--- Begin ---

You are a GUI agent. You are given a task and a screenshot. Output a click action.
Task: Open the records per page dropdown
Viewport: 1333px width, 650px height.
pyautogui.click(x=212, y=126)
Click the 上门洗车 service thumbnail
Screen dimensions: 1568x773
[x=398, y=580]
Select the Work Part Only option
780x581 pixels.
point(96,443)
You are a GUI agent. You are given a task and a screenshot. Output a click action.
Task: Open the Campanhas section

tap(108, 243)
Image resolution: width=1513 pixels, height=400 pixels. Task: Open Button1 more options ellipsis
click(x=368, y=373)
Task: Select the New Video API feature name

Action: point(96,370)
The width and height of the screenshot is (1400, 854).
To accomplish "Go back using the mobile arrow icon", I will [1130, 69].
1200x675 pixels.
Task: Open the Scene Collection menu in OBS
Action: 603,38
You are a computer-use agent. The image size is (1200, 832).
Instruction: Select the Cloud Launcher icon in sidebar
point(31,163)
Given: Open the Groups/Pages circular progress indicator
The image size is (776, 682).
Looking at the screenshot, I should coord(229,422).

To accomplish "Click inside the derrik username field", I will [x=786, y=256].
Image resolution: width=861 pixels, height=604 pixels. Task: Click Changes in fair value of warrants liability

--- End ---

■ **EXERCISE BRIEF**: Format every line of the material above as a Markdown table with the columns Row and Line, numbering the rows in order and leaving out blank lines.

■ **RESPONSE BELOW**:
| Row | Line |
|---|---|
| 1 | You are a GUI agent. You are given a task and a screenshot. Output a click action. |
| 2 | Task: Open the records per page dropdown |
| 3 | Viewport: 1333px width, 650px height. |
| 4 | pyautogui.click(x=212, y=126) |
| 5 | Click the 上门洗车 service thumbnail |
| 6 | Screen dimensions: 1568x773 |
| 7 | [x=398, y=580] |
| 8 | Select the Work Part Only option |
| 9 | 780x581 pixels. |
| 10 | point(96,443) |
| 11 | You are a GUI agent. You are given a task and a screenshot. Output a click action. |
| 12 | Task: Open the Campanhas section |
| 13 | tap(108, 243) |
| 14 | Image resolution: width=1513 pixels, height=400 pixels. Task: Open Button1 more options ellipsis |
| 15 | click(x=368, y=373) |
| 16 | Task: Select the New Video API feature name |
| 17 | Action: point(96,370) |
| 18 | The width and height of the screenshot is (1400, 854). |
| 19 | To accomplish "Go back using the mobile arrow icon", I will [1130, 69]. |
| 20 | 1200x675 pixels. |
| 21 | Task: Open the Scene Collection menu in OBS |
| 22 | Action: 603,38 |
| 23 | You are a computer-use agent. The image size is (1200, 832). |
| 24 | Instruction: Select the Cloud Launcher icon in sidebar |
| 25 | point(31,163) |
| 26 | Given: Open the Groups/Pages circular progress indicator |
| 27 | The image size is (776, 682). |
| 28 | Looking at the screenshot, I should coord(229,422). |
| 29 | To accomplish "Click inside the derrik username field", I will [x=786, y=256]. |
| 30 | Image resolution: width=861 pixels, height=604 pixels. Task: Click Changes in fair value of warrants liability |